BRIEF: for a brief split of escapism

11 August, 2019

One of the most famous landscape architects in Sri Lanka, Bevis Bawa, having had to take over the management of his family rubber plantation at the age of 20, gets away to this place near Aluthgama and decides to have his home there for the rest of his life. Thereafter, this captivating showpiece of nature has just happened over the years. At a glance, it doesn’t look much like a typical Sri Lankan garden landscape with its touch of English and Japanese gardens. But, one wouldn’t be guilty feeling that way now, entering the garden, climbing a half-circular staircase and walking through the main reception area. “Mr.

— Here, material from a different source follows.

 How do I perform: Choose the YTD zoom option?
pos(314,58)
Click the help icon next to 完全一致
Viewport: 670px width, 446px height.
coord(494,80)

Bawa was a person who couldn’t stay doing nothing, so he had been breaking and making structures whenever he thought things should look better” said Dooland De Silva, the former Assistant Manager of Bevis Bawa and the present owner of the garden. ‘BRIEF’ had been one of the fictional houses in a book of three isolated houses read by Bevis Bawa to whom ‘BRIEF’ sounded the best to call his garden.

In 1969, the hotels designed by his brother Geoffrey Bawa came in and on the request of somebody, BRIEF was also open to the public since 1970. When the hotels and resorts came up, there had been many tourists. The marvel of BRIEF lies in its phenomenalistic nature of being the first tourist attraction of its kind at a time when there were no other tourist attractions in the area except the religious places; and BRIEF bears the grace of becoming the ‘most-talked-about private garden in Sri Lanka open to the public’.

“So, I’ve been the owner since Mr. Bawa died 26 years ago. Before he passed away, he persuaded me to have my own nursery. People came asking me to landscape their properties, obviously because of Mr. Bawa’s name. Over the years, I became a landscape designer myself. My guru was Mr. Bawa” said Dooland De Silva gratefully.

BRIEF by Bawa has tourists and other local visitors dropping by. Each day, they get 15-18 visitors and the expenses are moderately high. At the time the Sunday Observer paid a visit to the garden, a couple of months after the Easter Sunday attacks, the garden came off idyllically tranquil that not a single soul had shown up until we stepped in. We noted that Dooland De Silva was delighted by our presence. He had two craftsmen working there “after the New Year, we had much to repair. We have now built a private toilet for visitors, a pavilion and a special place for drivers”. Dooland wishes to see the unprecedented architectural artifice of Bevis Bawa as long as BRIEF exists and therefore he has not changed anything there, being a designer himself. “Because, if I change anything, it won’t be BRIEF anymore” he said.

Bevis Bawa had not got through any examinations, nor had he studied architecture. In school, he had once been promoted to a class called ‘the removed’ and asked to choose between learning and departing. Since then he had not attended school and that had been the happiest day in his life, as he mentioned in an article. Thereafter, he had taken to planting at the age of 16 or so and that’s why he had been sent here by his mother. Bawa had served the last four British Governors in the army as the ADC” added Dooland De Silva. Gazing at the walls we could catch up with pictures that show 6’7 tall Bawa in his Aide-De-Camp costume standing snappy and smart. Bawa had chosen to enjoy his aesthetics living in his garden where we could also feel nudged and touched by the intrinsic vibrations of the unperturbed nature. Even if he had built his home there, the pastoral richness has not got dried up, instead, the place has grown to be a dramatic hideaway where one can be all ears to his inner conversations getting away from the everyday hullabaloos.

Strolling through the garden may make the visitors ponder about the sway of sculptures upon the architectural buds of Bevis Bawa that some significant sculpture such as Hanuman the monkey king, the stone sculpture- horse and a sculpture of a nude man, many of them done by Bawa himself can be spotted whatever side they turn to. The synopsis of Sri Lanka covering all of its cities punctuated with what they are renowned for serves the wishes of any foreigner to know about the nooks and crannies of the country. When walking in the corridors inside his house one would try reading between the photos that hang close to each other making a sequence out of the junctures of Bawa’s life. Those framed photographs could speak to us louder than what our guide had to say.

Even though he had not passed any examination, Bawa had been used to painting, writing to the newspapers, sculpting plus being a garden designer, and all his work still gets applauded for being so exceptional. He had travelled often to get fresh ideas to upgrade his home-garden. Bawa had distributed about 18 or 19 acres among his personal staff and had been left with this house and the garden. Towards the end of his life, he went blind and had remained a bachelor until death came to him in 1992 at the age of 84.

“Now we have a registered landscape design company called ‘Brief Garden Designs’. We have our office in Nawala. We have seven landscape architects and have larger projects like Havelock City apartments and the Altair building project” added Dooland De Silva.